### Problem details
Tally the lines in the data below in which the word "agent" occurs, then give only the total.

The data START

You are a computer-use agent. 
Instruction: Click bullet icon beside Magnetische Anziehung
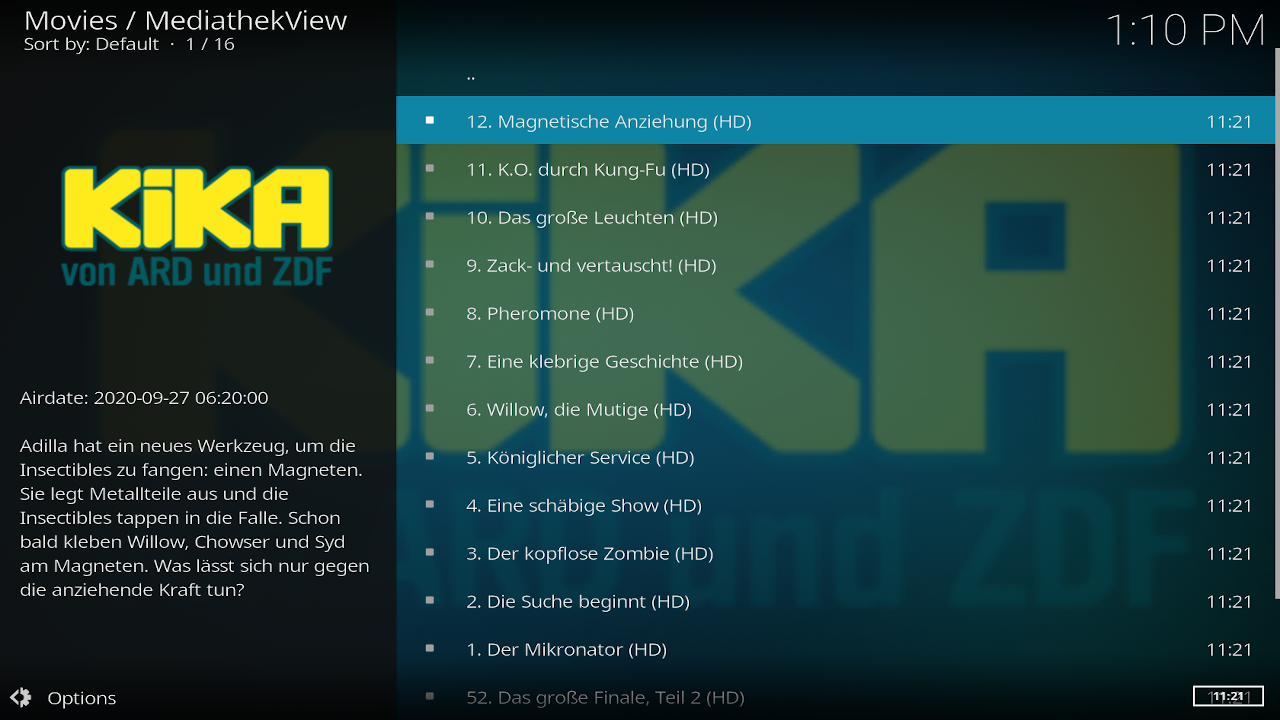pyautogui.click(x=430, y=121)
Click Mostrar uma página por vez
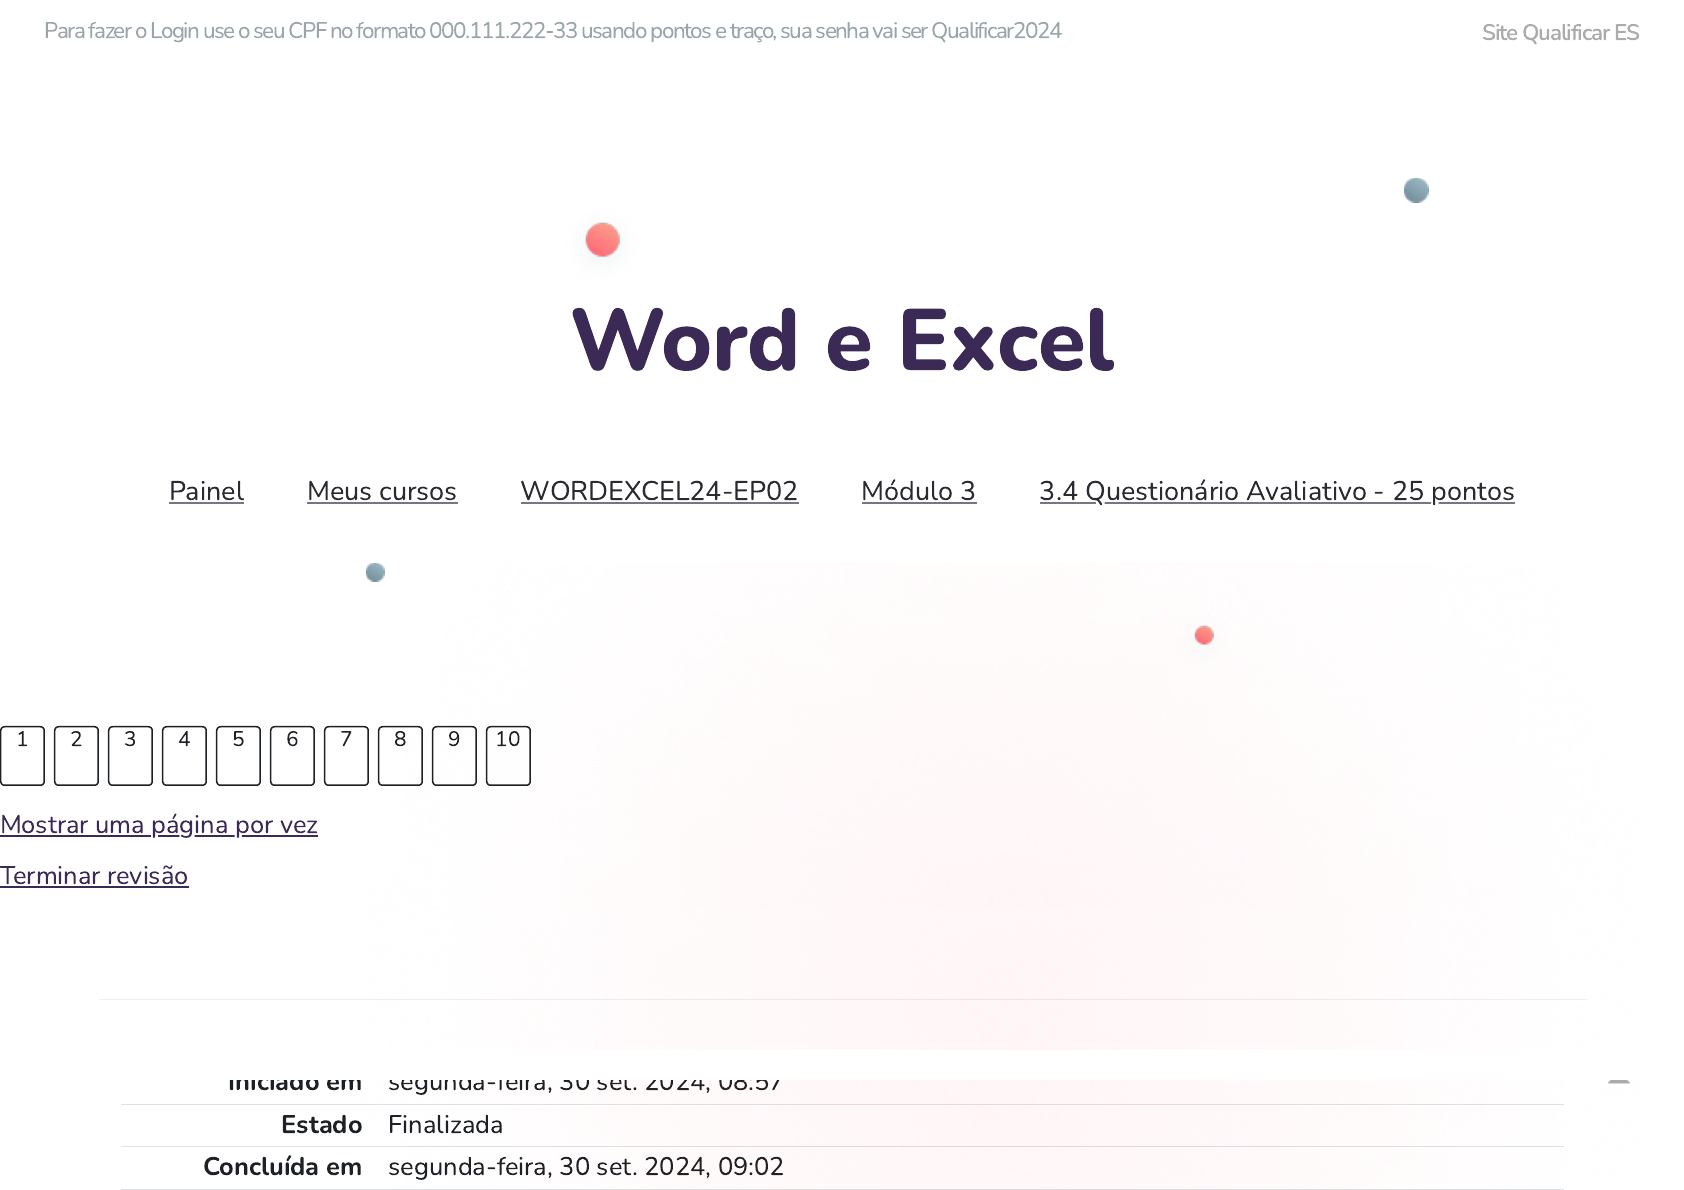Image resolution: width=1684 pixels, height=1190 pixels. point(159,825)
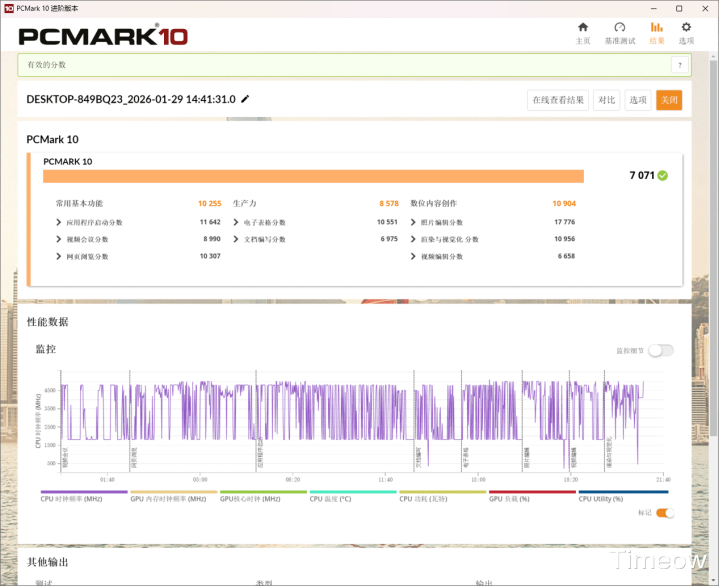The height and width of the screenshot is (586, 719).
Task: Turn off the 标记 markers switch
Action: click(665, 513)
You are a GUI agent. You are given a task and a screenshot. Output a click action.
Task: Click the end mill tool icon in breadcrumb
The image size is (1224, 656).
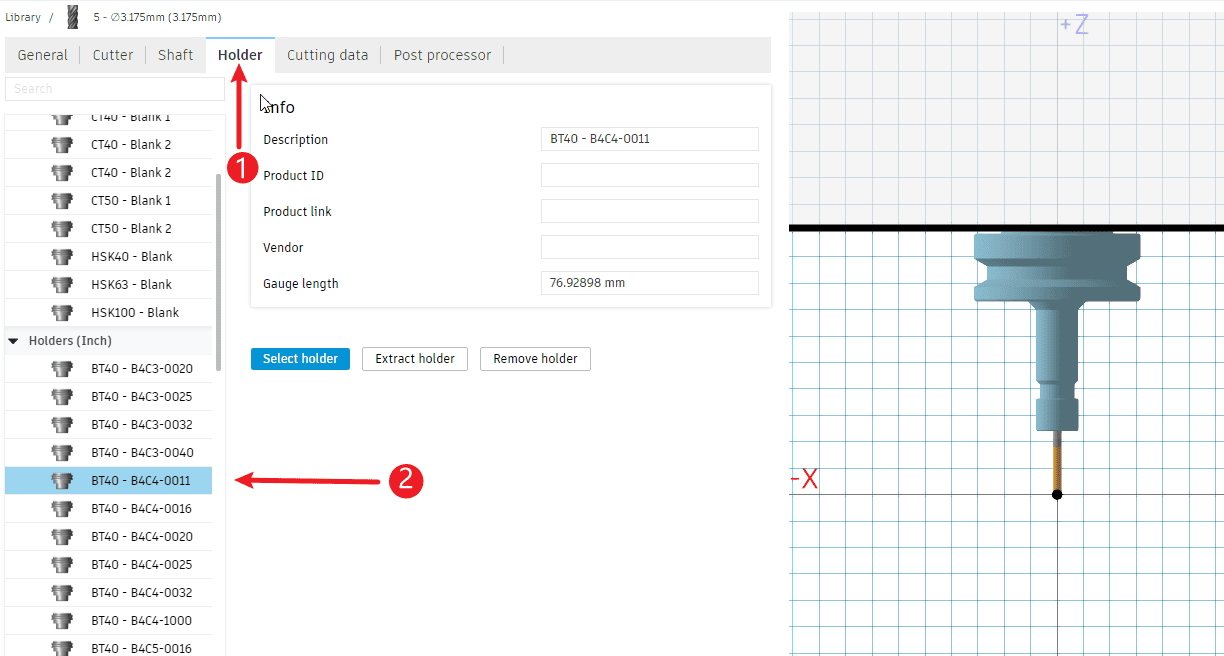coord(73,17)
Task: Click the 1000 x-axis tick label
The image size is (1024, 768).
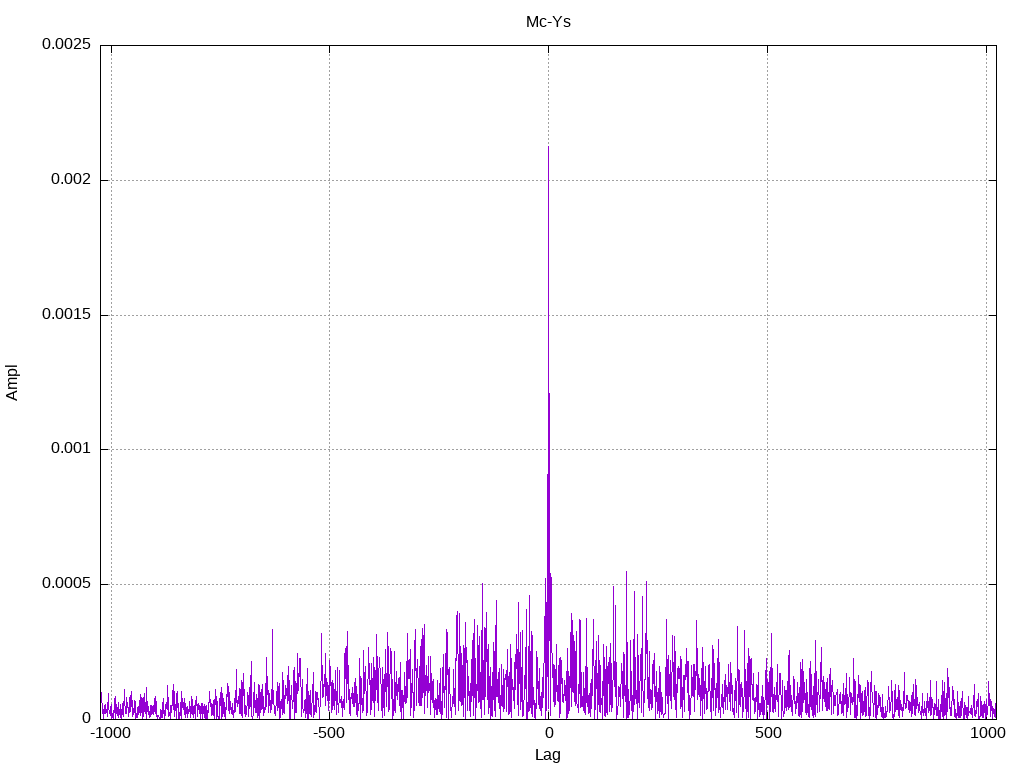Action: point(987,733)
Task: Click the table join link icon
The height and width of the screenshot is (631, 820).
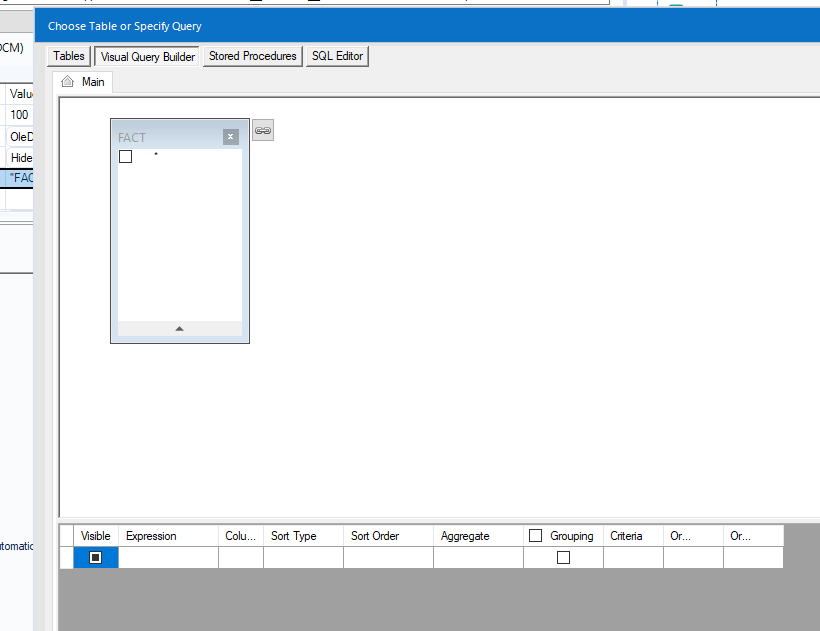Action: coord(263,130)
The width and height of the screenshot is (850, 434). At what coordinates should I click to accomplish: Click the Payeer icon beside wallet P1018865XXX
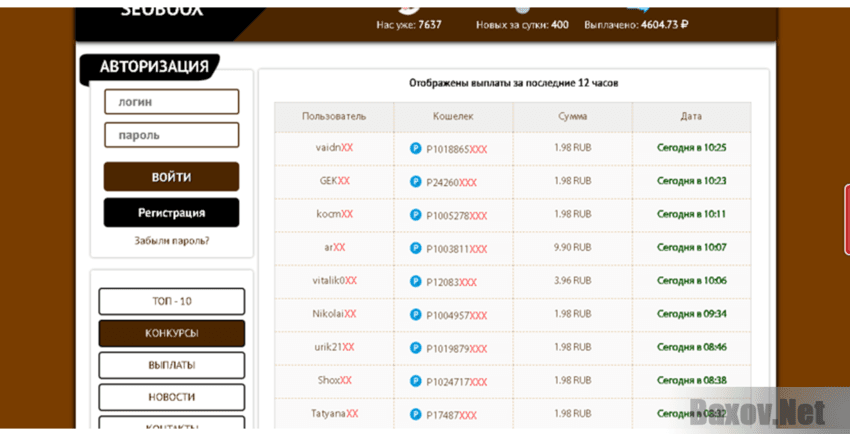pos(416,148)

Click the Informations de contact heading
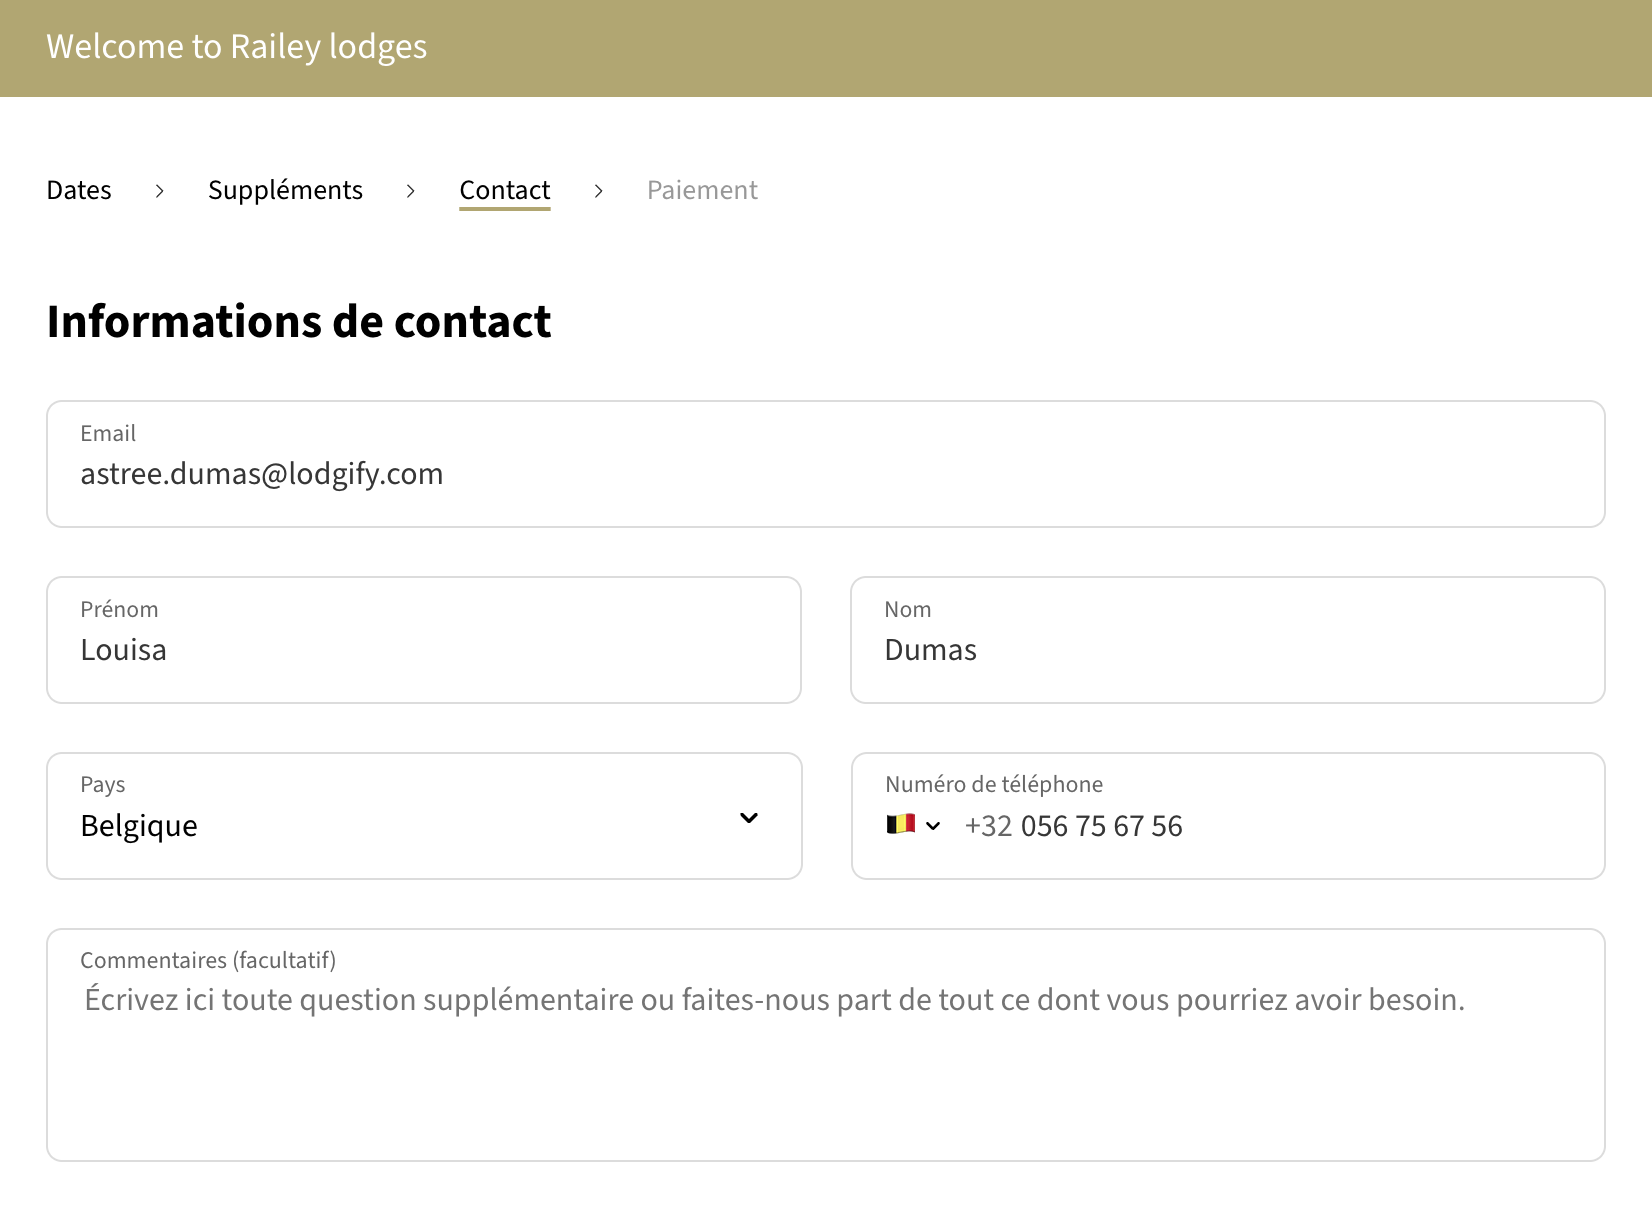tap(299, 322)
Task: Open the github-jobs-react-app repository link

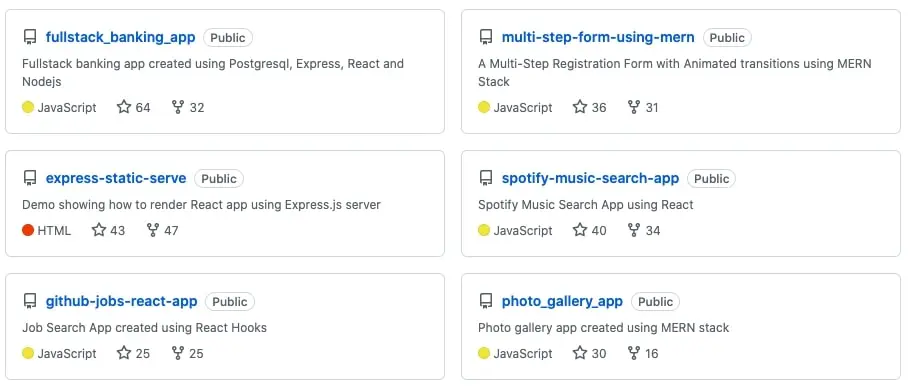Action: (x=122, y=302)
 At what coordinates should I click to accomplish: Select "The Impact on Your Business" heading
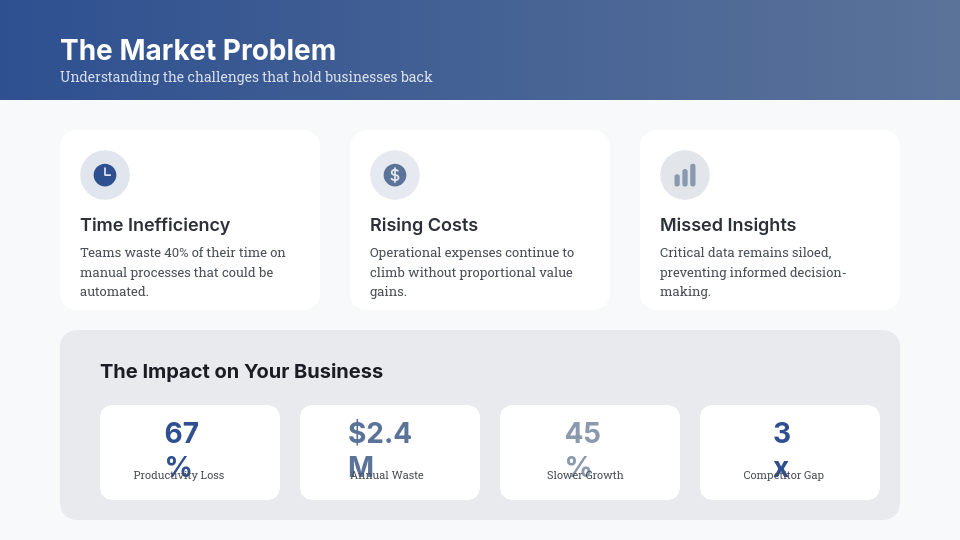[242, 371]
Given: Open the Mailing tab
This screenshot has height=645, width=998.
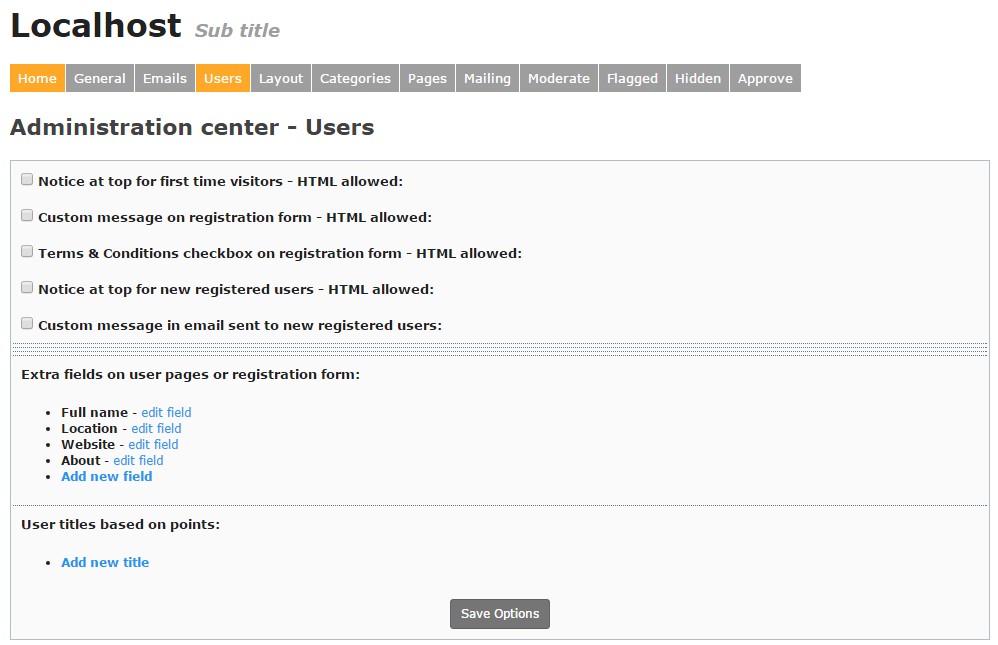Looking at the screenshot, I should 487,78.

The data END

### Answer for this exercise
2